(Stored items)
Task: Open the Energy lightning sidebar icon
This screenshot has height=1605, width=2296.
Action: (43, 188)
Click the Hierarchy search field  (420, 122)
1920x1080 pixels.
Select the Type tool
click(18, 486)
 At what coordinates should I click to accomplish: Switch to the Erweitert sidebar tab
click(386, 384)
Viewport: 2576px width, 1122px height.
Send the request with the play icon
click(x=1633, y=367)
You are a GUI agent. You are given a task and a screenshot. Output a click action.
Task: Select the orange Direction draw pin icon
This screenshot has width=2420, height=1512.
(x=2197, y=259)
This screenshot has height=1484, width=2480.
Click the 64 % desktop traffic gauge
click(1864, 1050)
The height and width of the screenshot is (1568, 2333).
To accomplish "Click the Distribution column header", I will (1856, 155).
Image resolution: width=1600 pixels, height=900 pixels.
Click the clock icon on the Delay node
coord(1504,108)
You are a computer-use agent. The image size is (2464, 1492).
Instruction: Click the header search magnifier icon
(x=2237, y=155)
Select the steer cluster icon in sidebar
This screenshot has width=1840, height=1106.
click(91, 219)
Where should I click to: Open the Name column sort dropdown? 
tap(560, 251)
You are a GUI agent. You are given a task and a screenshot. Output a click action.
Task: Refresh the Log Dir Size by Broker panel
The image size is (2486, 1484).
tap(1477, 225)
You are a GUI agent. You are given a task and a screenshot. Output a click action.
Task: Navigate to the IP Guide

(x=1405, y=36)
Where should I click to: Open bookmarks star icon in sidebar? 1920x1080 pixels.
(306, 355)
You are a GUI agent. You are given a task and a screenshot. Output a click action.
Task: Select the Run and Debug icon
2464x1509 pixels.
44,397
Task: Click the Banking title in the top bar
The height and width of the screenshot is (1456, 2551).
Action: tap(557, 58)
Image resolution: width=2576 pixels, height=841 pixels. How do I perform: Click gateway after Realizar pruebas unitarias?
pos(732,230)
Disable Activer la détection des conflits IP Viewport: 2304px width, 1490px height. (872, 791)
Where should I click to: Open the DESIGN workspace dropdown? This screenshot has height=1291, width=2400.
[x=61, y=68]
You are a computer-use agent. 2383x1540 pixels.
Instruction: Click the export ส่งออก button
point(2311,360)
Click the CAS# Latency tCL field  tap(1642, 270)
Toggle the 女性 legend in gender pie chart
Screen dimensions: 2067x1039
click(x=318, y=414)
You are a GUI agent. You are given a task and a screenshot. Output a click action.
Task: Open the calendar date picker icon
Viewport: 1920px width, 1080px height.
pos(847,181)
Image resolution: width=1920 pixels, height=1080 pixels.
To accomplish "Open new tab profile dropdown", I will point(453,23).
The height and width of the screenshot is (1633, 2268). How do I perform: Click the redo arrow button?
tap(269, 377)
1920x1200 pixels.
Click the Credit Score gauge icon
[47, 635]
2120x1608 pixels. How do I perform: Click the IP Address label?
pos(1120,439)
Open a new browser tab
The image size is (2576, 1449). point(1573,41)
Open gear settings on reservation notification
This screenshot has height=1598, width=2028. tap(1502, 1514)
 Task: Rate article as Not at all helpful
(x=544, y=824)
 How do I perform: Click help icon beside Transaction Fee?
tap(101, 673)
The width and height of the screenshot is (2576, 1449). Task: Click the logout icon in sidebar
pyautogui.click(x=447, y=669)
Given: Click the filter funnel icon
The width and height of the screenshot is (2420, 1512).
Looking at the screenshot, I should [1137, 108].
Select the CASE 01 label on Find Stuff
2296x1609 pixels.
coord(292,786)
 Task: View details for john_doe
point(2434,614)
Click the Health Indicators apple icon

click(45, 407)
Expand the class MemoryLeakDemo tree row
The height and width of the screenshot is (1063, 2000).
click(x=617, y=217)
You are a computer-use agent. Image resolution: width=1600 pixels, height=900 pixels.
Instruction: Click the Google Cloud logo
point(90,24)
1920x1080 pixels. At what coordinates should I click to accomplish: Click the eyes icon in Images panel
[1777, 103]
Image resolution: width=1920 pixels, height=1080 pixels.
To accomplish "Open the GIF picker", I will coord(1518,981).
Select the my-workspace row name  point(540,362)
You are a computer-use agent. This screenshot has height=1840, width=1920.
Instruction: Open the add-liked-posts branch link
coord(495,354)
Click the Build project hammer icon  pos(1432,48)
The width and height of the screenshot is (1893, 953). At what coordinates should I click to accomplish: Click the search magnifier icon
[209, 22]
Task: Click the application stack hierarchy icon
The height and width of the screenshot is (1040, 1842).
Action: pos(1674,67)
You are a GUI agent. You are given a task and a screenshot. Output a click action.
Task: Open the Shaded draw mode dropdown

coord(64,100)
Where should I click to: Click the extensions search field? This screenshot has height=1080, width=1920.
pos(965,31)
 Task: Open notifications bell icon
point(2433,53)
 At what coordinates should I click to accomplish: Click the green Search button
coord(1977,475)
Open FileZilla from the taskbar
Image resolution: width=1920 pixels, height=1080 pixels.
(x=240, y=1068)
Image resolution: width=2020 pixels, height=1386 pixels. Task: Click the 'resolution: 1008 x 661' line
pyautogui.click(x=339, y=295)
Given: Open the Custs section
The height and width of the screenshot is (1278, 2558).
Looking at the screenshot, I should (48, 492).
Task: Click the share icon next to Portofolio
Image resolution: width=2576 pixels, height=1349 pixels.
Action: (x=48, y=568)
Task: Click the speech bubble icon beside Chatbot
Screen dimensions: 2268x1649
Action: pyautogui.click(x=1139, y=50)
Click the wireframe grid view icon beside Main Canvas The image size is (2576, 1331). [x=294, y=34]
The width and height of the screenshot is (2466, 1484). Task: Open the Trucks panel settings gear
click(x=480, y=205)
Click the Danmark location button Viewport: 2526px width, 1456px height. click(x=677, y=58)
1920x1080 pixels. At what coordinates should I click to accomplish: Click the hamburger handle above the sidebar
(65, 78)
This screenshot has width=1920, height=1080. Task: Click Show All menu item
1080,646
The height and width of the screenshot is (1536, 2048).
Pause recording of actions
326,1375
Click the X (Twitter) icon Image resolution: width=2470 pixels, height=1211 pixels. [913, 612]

Task prompt ▸
What you should produce is an exact copy of the records above.

Written answer ▸
Task: Open the Energy lightning sidebar icon
This screenshot has height=1605, width=2296.
Action: (43, 188)
Click the Hierarchy search field  (420, 122)
1920x1080 pixels.
Select the Type tool
click(18, 486)
 At what coordinates should I click to accomplish: Switch to the Erweitert sidebar tab
click(386, 384)
Viewport: 2576px width, 1122px height.
Send the request with the play icon
click(x=1633, y=367)
You are a GUI agent. You are given a task and a screenshot. Output a click action.
Task: Select the orange Direction draw pin icon
This screenshot has width=2420, height=1512.
(x=2197, y=259)
This screenshot has height=1484, width=2480.
Click the 64 % desktop traffic gauge
click(1864, 1050)
The height and width of the screenshot is (1568, 2333).
To accomplish "Click the Distribution column header", I will (1856, 155).
Image resolution: width=1600 pixels, height=900 pixels.
Click the clock icon on the Delay node
coord(1504,108)
You are a computer-use agent. The image size is (2464, 1492).
Instruction: Click the header search magnifier icon
(x=2237, y=155)
Select the steer cluster icon in sidebar
This screenshot has width=1840, height=1106.
click(91, 219)
Where should I click to: Open the Name column sort dropdown? 
tap(560, 251)
You are a GUI agent. You are given a task and a screenshot. Output a click action.
Task: Refresh the Log Dir Size by Broker panel
The image size is (2486, 1484).
tap(1477, 225)
You are a GUI agent. You are given a task and a screenshot. Output a click action.
Task: Navigate to the IP Guide

(x=1405, y=36)
Where should I click to: Open bookmarks star icon in sidebar? 1920x1080 pixels.
(306, 355)
You are a GUI agent. You are given a task and a screenshot. Output a click action.
Task: Select the Run and Debug icon
2464x1509 pixels.
44,397
Task: Click the Banking title in the top bar
The height and width of the screenshot is (1456, 2551).
Action: tap(557, 58)
Image resolution: width=2576 pixels, height=841 pixels. How do I perform: Click gateway after Realizar pruebas unitarias?
pos(732,230)
Disable Activer la détection des conflits IP Viewport: 2304px width, 1490px height. (872, 791)
Where should I click to: Open the DESIGN workspace dropdown? This screenshot has height=1291, width=2400.
[x=61, y=68]
You are a computer-use agent. 2383x1540 pixels.
Instruction: Click the export ส่งออก button
point(2311,360)
Click the CAS# Latency tCL field  tap(1642, 270)
Toggle the 女性 legend in gender pie chart
Screen dimensions: 2067x1039
click(x=318, y=414)
You are a GUI agent. You are given a task and a screenshot. Output a click action.
Task: Open the calendar date picker icon
Viewport: 1920px width, 1080px height.
pos(847,181)
Image resolution: width=1920 pixels, height=1080 pixels.
To accomplish "Open new tab profile dropdown", I will point(453,23).
The height and width of the screenshot is (1633, 2268). How do I perform: Click the redo arrow button?
tap(269, 377)
1920x1200 pixels.
Click the Credit Score gauge icon
[47, 635]
2120x1608 pixels. How do I perform: Click the IP Address label?
pos(1120,439)
Open a new browser tab
The image size is (2576, 1449). point(1573,41)
Open gear settings on reservation notification
This screenshot has height=1598, width=2028. tap(1502, 1514)
 Task: Rate article as Not at all helpful
(x=544, y=824)
 How do I perform: Click help icon beside Transaction Fee?
tap(101, 673)
The width and height of the screenshot is (2576, 1449). Task: Click the logout icon in sidebar
pyautogui.click(x=447, y=669)
Given: Click the filter funnel icon
The width and height of the screenshot is (2420, 1512).
Looking at the screenshot, I should [1137, 108].
Select the CASE 01 label on Find Stuff
2296x1609 pixels.
coord(292,786)
 Task: View details for john_doe
point(2434,614)
Click the Health Indicators apple icon

click(45, 407)
Expand the class MemoryLeakDemo tree row
The height and width of the screenshot is (1063, 2000).
click(x=617, y=217)
You are a computer-use agent. Image resolution: width=1600 pixels, height=900 pixels.
Instruction: Click the Google Cloud logo
point(90,24)
1920x1080 pixels. At what coordinates should I click to accomplish: Click the eyes icon in Images panel
[1777, 103]
Image resolution: width=1920 pixels, height=1080 pixels.
To accomplish "Open the GIF picker", I will coord(1518,981).
Select the my-workspace row name  point(540,362)
You are a computer-use agent. This screenshot has height=1840, width=1920.
Instruction: Open the add-liked-posts branch link
coord(495,354)
Click the Build project hammer icon  pos(1432,48)
The width and height of the screenshot is (1893, 953). At what coordinates should I click to accomplish: Click the search magnifier icon
[209, 22]
Task: Click the application stack hierarchy icon
The height and width of the screenshot is (1040, 1842).
Action: pos(1674,67)
You are a GUI agent. You are given a task and a screenshot. Output a click action.
Task: Open the Shaded draw mode dropdown

coord(64,100)
Where should I click to: Click the extensions search field? This screenshot has height=1080, width=1920.
pos(965,31)
 Task: Open notifications bell icon
point(2433,53)
 At what coordinates should I click to accomplish: Click the green Search button
coord(1977,475)
Open FileZilla from the taskbar
Image resolution: width=1920 pixels, height=1080 pixels.
(x=240, y=1068)
Image resolution: width=2020 pixels, height=1386 pixels. Task: Click the 'resolution: 1008 x 661' line
pyautogui.click(x=339, y=295)
Given: Open the Custs section
The height and width of the screenshot is (1278, 2558).
Looking at the screenshot, I should (48, 492).
Task: Click the share icon next to Portofolio
Image resolution: width=2576 pixels, height=1349 pixels.
Action: (x=48, y=568)
Task: Click the speech bubble icon beside Chatbot
Screen dimensions: 2268x1649
Action: pyautogui.click(x=1139, y=50)
Click the wireframe grid view icon beside Main Canvas The image size is (2576, 1331). [x=294, y=34]
The width and height of the screenshot is (2466, 1484). Task: Open the Trucks panel settings gear
click(x=480, y=205)
Click the Danmark location button Viewport: 2526px width, 1456px height. click(x=677, y=58)
1920x1080 pixels. At what coordinates should I click to accomplish: Click the hamburger handle above the sidebar
(65, 78)
This screenshot has width=1920, height=1080. Task: Click Show All menu item
1080,646
The height and width of the screenshot is (1536, 2048).
Pause recording of actions
326,1375
Click the X (Twitter) icon Image resolution: width=2470 pixels, height=1211 pixels. [913, 612]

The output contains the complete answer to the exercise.